Now the bad news: the nice multi-grain bread was already buttered on the bottom of the toast (so did not realize it until it was eaten), the portions were huge (I know many people want large portions for the money being doled out), and I saw no fruit options on the menu. Other bad news: the bill was $30.00 for what we could have made at home for probably a dollar at most, and made it a lot healthier in a short amount of time. This is, in fact, the key issue with dining out on a regular basis.
When my clients dine out on a regular basis, this is what I tell them to expect:
More fat. If you make the same food at home, you can control the fat in the dish with very simple recipe tweaking. Restaurants don’t typically care about the high fat content in their meals because fat carries flavor and texture. And of course, they want you to return for another meal! You can bank on eating more calories than you anticipated due to the higher fat content, and you can also assume that it will be more difficult to meet your weight loss goals.
More calories. And, let’s not forget the simple concept that larger portions, when eaten, yield more calories. Unless you can exercise a lot of self-discipline while dining out, you will most likely eat your whole meal. If you can consistently ask for healthy substitutions such as fruit for fries, you are on the right track. Also, you need to get in the habit of bringing at least half of your meal home. And who doesn’t want that yummy appetizer, dessert, or cocktail while dining out? It’s probably safe to say that if you are eating at home you are not eating those extra calories.
More sodium. If you are fortunate to find a nice restaurant meal low in fat and overall calories, the sodium is probably lurking. I have yet to see a healthy restaurant meal that is low in fat, saturated fat, cholesterol, calories, and sodium. If you think the sodium content does not matter because your blood pressure is fine, you need to think again. High sodium intakes cause other health problems such as bone loss and are correlated with increased cancer risk. And, if you hop on the scale the next day, you can credit that weight gain of several pounds to fluid retention from all that salt you ate.
More money.

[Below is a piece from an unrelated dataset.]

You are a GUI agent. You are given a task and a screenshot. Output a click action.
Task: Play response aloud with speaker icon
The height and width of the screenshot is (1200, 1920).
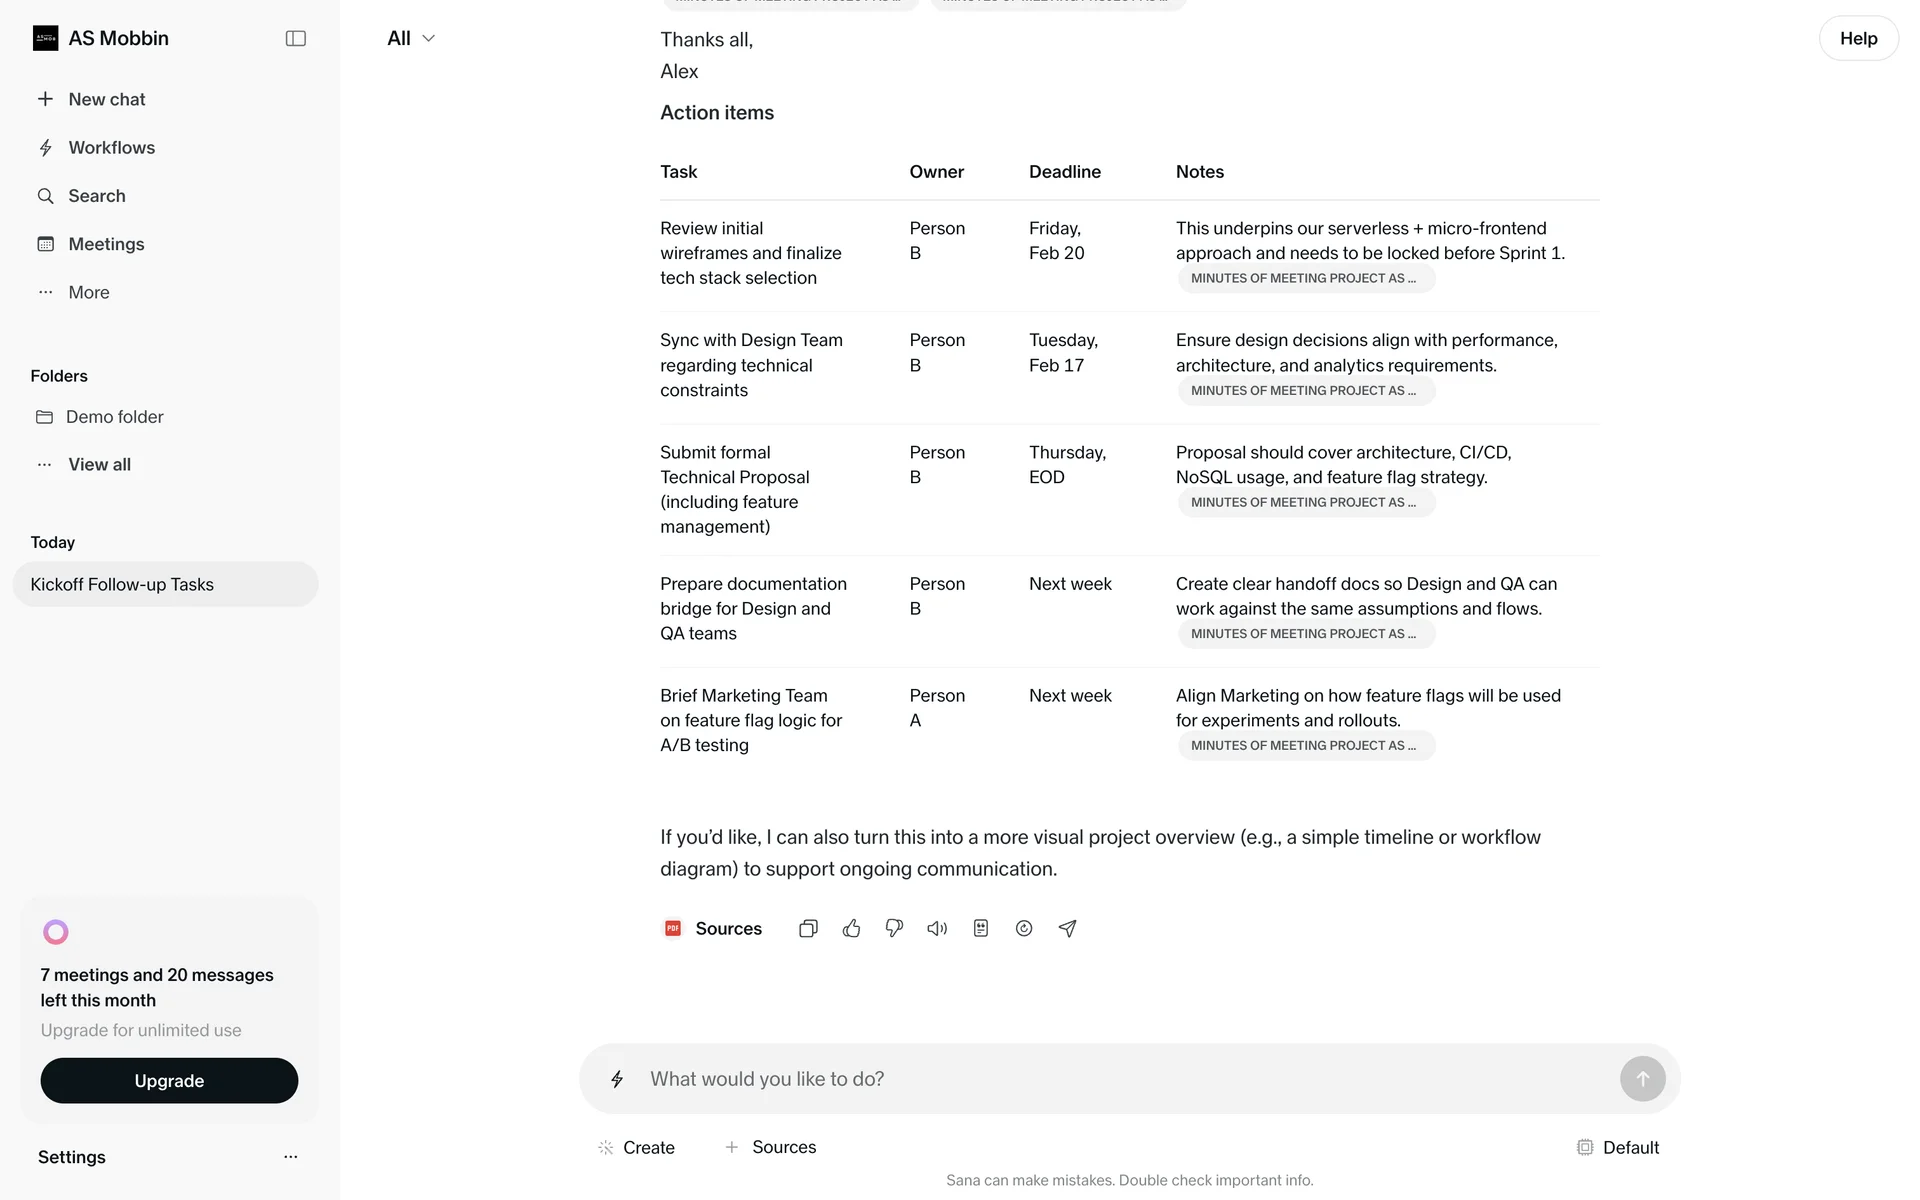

My husband made a lower sodium chili on Sunday, and pointed out that the entire pot of chili cost less than a few dollars. Purchasing a bowl of chili at a restaurant would have cost about $6.00. He used half a packet of low sodium chili powder and added additional beans plus veggies, creating a healthier chili.
While eating out is recreational for many, it should be a treat for special occasions rather than your regular diet. Doing so can keep you healthier, slim you down, and fatten your wallet. In fact, it is a win-win way to eat.
Checking out online menus and nutrition information is key to healthier dining options.
Do you have any strategies for managing your calories, fat, and sodium while dining out?